De economische politierechter is met de officier van justitie een dat van oordeel dat in verband met de genoemde negatieve gevolgen een forse geldboete in de orde van grootte zoals is gevorderd op zijn plaats is.
De economische politierechter zal anders dan de officier van justitie gevorderd heeft een gedeelte van de straf voorwaardelijk opleggen om verdachte er in de toekomst van te weerhouden strafbare feiten te plegen. Tevens zal de economische politierechter rekening houden met hetgeen verdachte heeft verklaard in zijn verzetschrift met betrekking tot zijn financiële omstandigheden en daarom bepalen dat verdachte de op te leggen geldboete in termijnen mag voldoen.

7.Het beslag

7.1
De verbeurdverklaring
De economische politierechter verklaart de hierna in de beslissing genoemde in beslag genomen voorwerpen vatbaar voor verbeurdverklaring.
Gebleken is dat de genoemde voorwerpen aan verdachte toebehoren en dat verdachte het feit heeft begaan met betrekking tot deze voorwerpen.

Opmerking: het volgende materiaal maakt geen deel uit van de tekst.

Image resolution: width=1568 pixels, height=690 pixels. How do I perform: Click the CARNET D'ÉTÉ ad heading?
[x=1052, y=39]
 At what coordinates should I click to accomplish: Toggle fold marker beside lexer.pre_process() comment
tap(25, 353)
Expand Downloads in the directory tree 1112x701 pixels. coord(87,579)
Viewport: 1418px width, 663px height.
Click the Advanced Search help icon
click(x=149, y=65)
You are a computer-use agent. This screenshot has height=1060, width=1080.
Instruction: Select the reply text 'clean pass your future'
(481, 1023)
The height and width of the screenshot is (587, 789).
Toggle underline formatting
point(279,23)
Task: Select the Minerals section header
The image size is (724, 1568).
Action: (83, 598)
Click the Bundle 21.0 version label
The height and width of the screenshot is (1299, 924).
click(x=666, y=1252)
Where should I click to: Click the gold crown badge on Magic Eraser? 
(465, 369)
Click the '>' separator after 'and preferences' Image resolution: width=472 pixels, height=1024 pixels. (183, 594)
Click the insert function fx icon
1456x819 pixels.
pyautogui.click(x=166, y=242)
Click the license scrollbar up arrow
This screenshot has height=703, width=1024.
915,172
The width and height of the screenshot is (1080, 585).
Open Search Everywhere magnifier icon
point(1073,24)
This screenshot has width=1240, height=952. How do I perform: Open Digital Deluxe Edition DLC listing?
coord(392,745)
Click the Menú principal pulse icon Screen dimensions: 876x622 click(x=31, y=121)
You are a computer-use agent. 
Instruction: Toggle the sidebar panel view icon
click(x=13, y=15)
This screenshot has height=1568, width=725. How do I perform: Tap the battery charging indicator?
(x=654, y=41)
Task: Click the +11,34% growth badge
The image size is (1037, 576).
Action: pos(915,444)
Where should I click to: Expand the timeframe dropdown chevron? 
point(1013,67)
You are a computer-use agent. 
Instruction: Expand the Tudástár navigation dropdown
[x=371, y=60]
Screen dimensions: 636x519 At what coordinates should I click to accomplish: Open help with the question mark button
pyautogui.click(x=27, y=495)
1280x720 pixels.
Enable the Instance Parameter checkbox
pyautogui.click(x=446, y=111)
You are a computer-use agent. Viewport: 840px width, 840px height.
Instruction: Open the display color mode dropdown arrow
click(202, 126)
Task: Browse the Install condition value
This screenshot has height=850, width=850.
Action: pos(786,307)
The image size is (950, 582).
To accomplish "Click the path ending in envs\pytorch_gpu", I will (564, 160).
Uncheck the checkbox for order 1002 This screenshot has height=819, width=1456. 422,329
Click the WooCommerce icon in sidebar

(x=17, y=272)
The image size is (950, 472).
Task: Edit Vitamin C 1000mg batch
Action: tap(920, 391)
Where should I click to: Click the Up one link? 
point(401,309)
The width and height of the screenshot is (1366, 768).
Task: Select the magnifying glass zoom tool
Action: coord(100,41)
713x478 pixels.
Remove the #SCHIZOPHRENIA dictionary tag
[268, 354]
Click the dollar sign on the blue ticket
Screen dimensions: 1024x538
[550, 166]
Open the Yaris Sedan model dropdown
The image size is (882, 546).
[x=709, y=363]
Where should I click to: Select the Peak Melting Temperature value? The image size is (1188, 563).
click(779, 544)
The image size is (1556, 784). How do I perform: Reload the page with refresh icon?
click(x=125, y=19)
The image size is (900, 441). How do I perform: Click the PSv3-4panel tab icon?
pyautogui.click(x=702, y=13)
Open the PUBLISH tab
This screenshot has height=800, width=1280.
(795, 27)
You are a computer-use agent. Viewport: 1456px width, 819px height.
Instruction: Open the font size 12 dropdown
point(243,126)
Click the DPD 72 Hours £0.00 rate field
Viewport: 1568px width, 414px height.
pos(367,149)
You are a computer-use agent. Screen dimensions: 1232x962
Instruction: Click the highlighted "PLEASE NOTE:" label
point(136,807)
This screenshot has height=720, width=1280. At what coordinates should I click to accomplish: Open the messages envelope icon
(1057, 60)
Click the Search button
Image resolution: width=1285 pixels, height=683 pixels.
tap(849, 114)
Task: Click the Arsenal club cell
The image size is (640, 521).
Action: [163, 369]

8.De wettelijke voorschriften

De beslissing berust op de artikelen 14a, 14b, 14c, 23, 24a, 24c, 33, 33a Wetboek van Strafrecht, 2.7 Wet natuurbescherming en 1a, 2, 6 Wet op de economische delicten zoals deze artikelen luidden ten tijde van het bewezenverklaarde.

9.De beslissing

De economische politierechter:
Bewezenverklaring
- verklaart het tenlastegelegde bewezen, zodanig als hierboven onder 4.2 is omschreven;
- spreekt verdachte vrij van wat meer of anders is ten laste gelegd;
Strafbaarheid
- verklaart dat het bewezenverklaarde het volgende strafbare feit oplevert:

opzettelijk overtreden van artikel 2.7, tweede lid, van de Wet natuurbescherming;

- verklaart verdachte strafbaar;
Strafoplegging
-veroordeelt verdachte tot een geldboete ter hoogte van
2000 euro subsidiair 30 dagen hechtenis waarvan 500 euro subsidiair 10 dagen hechtenis voorwaardelijk met een proeftijd van 2 jaren;
-bepaalt dat verdachte de onvoorwaardelijke geldboete van 1500 mag voldoen in
15 maandelijkse termijnen van 100 euro.
-bepaalt dat de voorwaardelijke straf niet ten uitvoer wordt gelegd, tenzij de rechter tenuitvoerlegging gelast omdat verdachte zich voor het einde van de proeftijd schuldig maakt aan een strafbaar feit.
Beslag
-verklaart verbeurd de volgende voorwerpen:
-175 kilo Tapijtschelpen;
-11 stuks plastic emmers;
-3 stuks harken;
-3 stuks tassen;
-1 handzeef.
Dit vonnis is gewezen door economische politierechter: mr. J.C. Gillesse, in tegenwoordigheid van I.L. Bruijnooge, griffier, en is uitgesproken ter openbare zitting op 16 december 2022.
De griffier is niet in staat dit vonnis mede te ondertekenen.